Blood contains many proteins that help the body stop bleeding. One of these proteins is called von Willebrand factor (VWF). People with VWD either have a low level of VWF in their blood or the VWF protein doesn’t work the way it should and platelets do not form clots as they should. Although rare, bleeding can be severe enough to damage joints or internal organs, or even be life-threatening.
VWD is almost always passed down from a parent to a child, though it is possible for a person to get it without a family history of the disease. Rarely, a person who is not born with VWD can acquire it later in life. This typically happens when a person’s own immune system destroys his or her VWF, often as a result of a medication or another disease. If acquired, it cannot be passed along to future generations.
VWD Symptoms include:
- Frequent or hard-to-stop nosebleeds lasting more than 10 minutes
- Easy bruising, often with very little or no injury or trauma
- Heavy menstrual bleeding with clots larger than the size of a quarter are passed. This could lead to anemia.
- Longer than normal bleeding after injury, surgery, childbirth, or dental work. Bleeding can last more than five minutes, or may stop and start again hours or days later.
- Blood in the stool from bleeding into the stomach or intestines
- Blood in the urine from bleeding into the kidneys or bladder
- Bleeding into joints or internal organs in severe cases (Type 3)
Common treatments include:
Desmopressin Acetate Injection: (DDAVP®) is injected into a vein to treat people with milder forms of VWD (mainly type 1). It works by making the body release more VWF into the blood. It helps increase the level of factor VIII in the blood as well.
Desmopressin Acetate Nasal Spray: This high-strength nasal spray (Stimate®) is used to treat people with milder forms of VWD. It works by making the body release more VWF into the blood.
Factor Replacement Therapy: Recombinant VWF (such as Vonvendi®) and medicines rich in VWF and factor VIII (for example, Humate P®, Wilate®, Alphanate®, or Koate DVI®) are used to treat people with more severe forms of VWD or people with milder forms of VWD who do not respond well to the nasal spray. These medicines are injected into a vein in the arm to replace the missing factor in the blood.

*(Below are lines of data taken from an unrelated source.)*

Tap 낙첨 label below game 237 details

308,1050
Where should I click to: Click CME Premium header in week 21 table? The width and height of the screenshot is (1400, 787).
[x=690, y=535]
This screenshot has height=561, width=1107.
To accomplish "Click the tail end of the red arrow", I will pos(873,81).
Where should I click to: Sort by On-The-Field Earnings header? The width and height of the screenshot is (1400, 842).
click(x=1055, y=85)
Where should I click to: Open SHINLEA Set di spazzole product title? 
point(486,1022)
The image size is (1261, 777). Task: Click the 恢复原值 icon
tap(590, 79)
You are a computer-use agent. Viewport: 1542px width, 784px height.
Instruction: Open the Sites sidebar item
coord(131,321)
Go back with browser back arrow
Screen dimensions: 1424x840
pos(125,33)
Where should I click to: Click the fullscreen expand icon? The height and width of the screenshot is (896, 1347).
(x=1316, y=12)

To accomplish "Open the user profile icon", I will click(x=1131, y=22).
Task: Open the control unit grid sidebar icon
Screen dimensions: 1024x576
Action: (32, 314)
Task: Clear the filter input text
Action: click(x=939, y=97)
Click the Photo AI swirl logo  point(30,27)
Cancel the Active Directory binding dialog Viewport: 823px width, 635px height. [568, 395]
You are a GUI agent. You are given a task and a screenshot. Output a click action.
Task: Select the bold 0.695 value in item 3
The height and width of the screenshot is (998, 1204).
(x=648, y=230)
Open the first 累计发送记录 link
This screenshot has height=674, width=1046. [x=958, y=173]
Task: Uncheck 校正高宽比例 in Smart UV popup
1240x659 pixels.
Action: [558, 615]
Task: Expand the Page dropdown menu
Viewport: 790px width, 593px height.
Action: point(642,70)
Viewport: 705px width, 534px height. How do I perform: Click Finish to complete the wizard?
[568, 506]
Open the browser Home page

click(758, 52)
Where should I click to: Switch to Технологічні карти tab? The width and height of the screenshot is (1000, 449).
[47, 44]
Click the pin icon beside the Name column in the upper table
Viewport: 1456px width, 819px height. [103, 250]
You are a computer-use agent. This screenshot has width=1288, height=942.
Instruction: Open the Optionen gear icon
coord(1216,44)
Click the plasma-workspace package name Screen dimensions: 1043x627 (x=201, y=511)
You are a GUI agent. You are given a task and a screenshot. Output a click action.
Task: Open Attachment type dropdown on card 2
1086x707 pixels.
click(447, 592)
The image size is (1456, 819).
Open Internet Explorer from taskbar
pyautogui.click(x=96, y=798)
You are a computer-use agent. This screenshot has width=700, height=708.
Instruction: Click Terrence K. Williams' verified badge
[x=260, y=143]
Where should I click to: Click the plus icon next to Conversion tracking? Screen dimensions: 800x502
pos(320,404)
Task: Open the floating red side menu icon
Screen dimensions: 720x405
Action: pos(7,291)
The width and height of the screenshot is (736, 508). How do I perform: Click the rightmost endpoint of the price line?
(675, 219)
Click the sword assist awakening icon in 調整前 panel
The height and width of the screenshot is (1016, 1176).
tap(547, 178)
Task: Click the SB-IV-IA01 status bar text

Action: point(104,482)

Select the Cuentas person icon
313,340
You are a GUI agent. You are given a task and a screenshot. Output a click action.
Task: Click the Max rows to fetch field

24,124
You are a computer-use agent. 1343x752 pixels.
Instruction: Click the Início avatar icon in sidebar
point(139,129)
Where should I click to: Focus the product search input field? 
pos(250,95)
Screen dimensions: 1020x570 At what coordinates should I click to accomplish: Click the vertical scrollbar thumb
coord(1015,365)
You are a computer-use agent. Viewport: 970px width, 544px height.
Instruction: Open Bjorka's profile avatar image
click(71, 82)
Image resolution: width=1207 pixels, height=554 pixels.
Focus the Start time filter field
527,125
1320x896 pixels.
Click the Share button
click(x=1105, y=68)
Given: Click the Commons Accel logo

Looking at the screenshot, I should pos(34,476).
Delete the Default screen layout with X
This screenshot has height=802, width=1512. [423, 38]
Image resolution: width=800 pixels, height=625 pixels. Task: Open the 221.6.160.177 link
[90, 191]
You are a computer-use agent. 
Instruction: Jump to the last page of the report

Antifibrinolytic Drugs: These drugs (for example, Amicar®, Lysteda®) are either injected or taken orally to help slow or prevent the breakdown of blood clots.
Birth control pills can increase the levels of VWF and factor VIII in the blood and reduce menstrual blood loss. A doctor can prescribe these pills for women who have heavy menstrual bleeding.
If you think you have a bleeding disorder, seek medical attention. Your doctor will ask questions about personal and family histories of bleeding. They will also check for unusual bruising or other signs of recent bleeding.Because certain medications can cause bleeding, even among people without a bleeding disorder, the doctor will ask about recent or routine medications taken that could cause bleeding or make bleeding symptoms worse.
Bleeding disorders are treatable and most people live long healthy lives as long as they get the treatment needed.